Abstract
Summary
SpacePHARER (CRISPR Spacer Phage–Host Pair Finder) is a sensitive and fast tool for de novo prediction of phage–host relationships via identifying phage genomes that match CRISPR spacers in genomic or metagenomic data. SpacePHARER gains sensitivity by comparing spacers and phages at the protein level, optimizing its scores for matching very short sequences, and combining evidence from multiple matches, while controlling for false positives. We demonstrate SpacePHARER by searching a comprehensive spacer list against all complete phage genomes.

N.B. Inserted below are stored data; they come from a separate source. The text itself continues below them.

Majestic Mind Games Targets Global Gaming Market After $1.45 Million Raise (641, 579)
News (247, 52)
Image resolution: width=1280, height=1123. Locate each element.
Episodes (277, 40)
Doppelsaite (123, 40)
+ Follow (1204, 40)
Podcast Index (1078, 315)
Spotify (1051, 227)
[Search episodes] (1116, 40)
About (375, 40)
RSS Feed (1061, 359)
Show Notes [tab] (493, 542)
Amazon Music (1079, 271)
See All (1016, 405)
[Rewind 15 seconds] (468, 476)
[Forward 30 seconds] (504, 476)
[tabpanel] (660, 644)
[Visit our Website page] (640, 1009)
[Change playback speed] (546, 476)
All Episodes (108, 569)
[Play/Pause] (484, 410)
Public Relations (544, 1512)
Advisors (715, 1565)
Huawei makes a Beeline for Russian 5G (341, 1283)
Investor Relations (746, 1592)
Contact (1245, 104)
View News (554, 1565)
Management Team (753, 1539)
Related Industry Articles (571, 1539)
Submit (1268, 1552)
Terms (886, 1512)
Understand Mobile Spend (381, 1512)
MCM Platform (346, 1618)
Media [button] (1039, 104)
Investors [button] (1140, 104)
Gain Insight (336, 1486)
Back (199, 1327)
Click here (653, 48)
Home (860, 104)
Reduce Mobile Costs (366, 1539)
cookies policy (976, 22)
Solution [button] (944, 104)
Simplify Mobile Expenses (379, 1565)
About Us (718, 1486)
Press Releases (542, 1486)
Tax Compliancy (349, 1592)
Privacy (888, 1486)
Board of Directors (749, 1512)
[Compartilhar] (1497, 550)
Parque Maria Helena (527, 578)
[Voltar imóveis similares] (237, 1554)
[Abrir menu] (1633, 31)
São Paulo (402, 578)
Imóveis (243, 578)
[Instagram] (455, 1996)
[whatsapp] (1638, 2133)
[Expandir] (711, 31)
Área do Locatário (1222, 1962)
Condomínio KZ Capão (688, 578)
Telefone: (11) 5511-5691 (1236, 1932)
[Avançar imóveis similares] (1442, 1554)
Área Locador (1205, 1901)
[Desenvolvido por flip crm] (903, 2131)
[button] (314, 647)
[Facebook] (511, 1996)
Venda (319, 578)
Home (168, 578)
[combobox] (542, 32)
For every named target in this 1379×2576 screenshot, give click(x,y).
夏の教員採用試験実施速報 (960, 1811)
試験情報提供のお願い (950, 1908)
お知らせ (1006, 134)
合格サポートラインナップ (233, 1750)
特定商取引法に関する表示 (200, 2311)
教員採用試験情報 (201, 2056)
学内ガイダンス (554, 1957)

Availability and implementation
SpacePHARER is available as an open-source (GPLv3), user-friendly command-line software for Linux and macOS: https://github.com/soedinglab/spacepharer.
Supplementary information
Supplementary data are available at Bioinformatics online.
1 Introduction
Viruses of bacteria and archaea (phages) are the most abundant biological entities in nature. However, little is known about their roles in the microbial ecosystem and how they interact with their hosts, as cultivating most phages and hosts in the lab is challenging. Many prokaryotes (40% of bacteria and 81% of archaea) possess an adaptive immune system against phages, the Clustered Regularly Interspaced Short Palindromic Repeat (CRISPR)-CRISPR associated (Cas) system (Burstein et al., 2016). After surviving a phage infection, they can incorporate a short DNA fragment (28–42 nt) as a spacer in a CRISPR array. The transcribed spacer will be used with other Cas components for a targeted destruction of future invaders. Some CRISPR-Cas systems require a 2–6 nucleotide long, highly conserved protospacer-adjacent motif (PAM) flanking the viral target to prevent autoimmunity. Multiple spacers targeting the same invader are not uncommon, due to either multiple infection events or the primed spacer acquisition mechanism identified in some CRISPR subtypes. CRISPR spacers have been previously exploited to identify phage–host relationships (Biswas et al., 2013; Dion et al., 2021; Paez-Espino et al., 2016; Shmakov et al., 2017; Stern et al., 2012). These methods compare individual CRISPR spacers with phage genomes using BLASTN (Altschul et al., 1990) and apply stringent filtering criteria, e.g. allowing only up to two mismatches. They are thus limited to identifying very close matches. However, a higher sensitivity is crucial because phage reference databases are very incomplete and often will not contain phages highly similar to those to be identified. To increase sensitivity, (i) we compare protein coding sequences because phage genomes are mostly coding, and, to evade the CRISPR immune response, are under pressure to mutate their genome with minimal changes to the amino acids; (ii) we choose an optimized substitution matrix and gap penalties for short, highly similar proteins; and (iii) we combine evidence from multiple spacers matching to the same phage genome.
2 Materials and methods
Input. SpacePHARER accepts spacer sequences as multiple FASTA files each containing spacers from a single prokaryotic genome or as multiple output files from the CRISPR detection tools PILER-CR (Edgar, 2007), CRT (Bland et al., 2007), MinCED (Skennerton, 2016) or CRISPRDetect (Biswas et al., 2016). Phage genomes are supplied as separate FASTA files or can be downloaded by SpacePHARER from NCBI GenBank (Benson et al., 2013). Optionally, additional taxonomic labels can be provided for spacers or phages to be included in the final report.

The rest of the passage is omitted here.